The movie got a paltry 18% critic score on the review aggregation site Rotten Tomatoes. Bad reviews don't always mean poor box office, of course. "The Greatest Showman," another movie musical that the critics panned, grossed $435 million worldwide after a slow start. And while "Cats" opened the same day as "Star Wars: The Rise of Skywalker," it could have been prime alternate viewing for those uninterested in that franchise.
"Usually, even a poorly reviewed musical can catch fire if the film has few showstoppers," Bock said. "Sadly, 'Cats' is devoid of much life and stitched together with dull, uninspired numbers."
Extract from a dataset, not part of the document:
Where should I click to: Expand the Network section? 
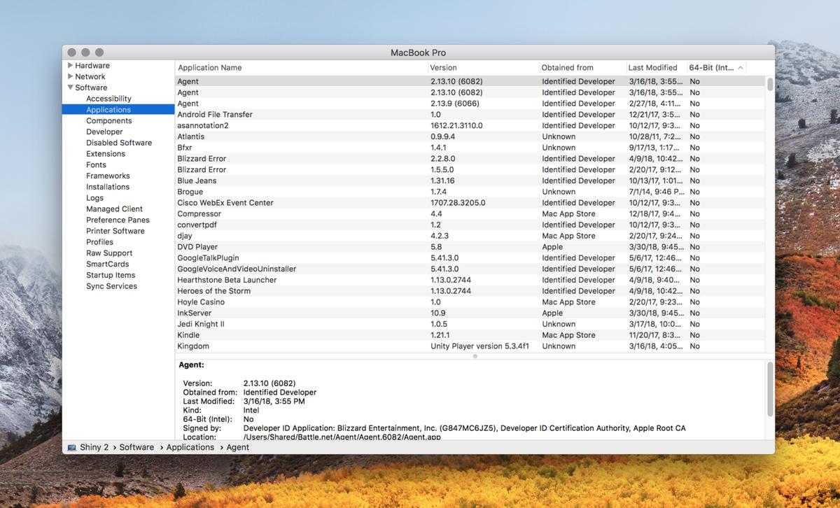pos(69,76)
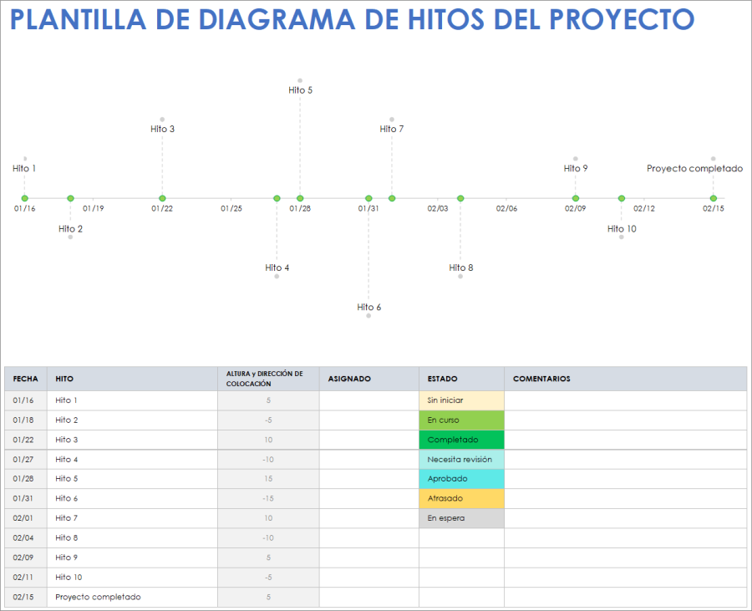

'Cats' hit theaters before it was finished
The movie was already marred by controversy when the first trailer appeared in July. Many were put off by the way actors appear as cats but keep their human features.
"When the trailer dropped, it started a huge conversation that was really polarized," said Paul Dergarabedian, a senior media analyst at Comscore. "It got the conversation going about the movie, at least. Controversy isn't necessarily a bad thing, and it creates awareness. The hope is that when it's released, the movie speaks for itself."
Deadline reported after the movie's release that the effects weren't ready when the trailer dropped. Director Tom Hooper ("The King's Speech") was even working on the movie right up until its premiere in New York City on December 16, according to Deadline.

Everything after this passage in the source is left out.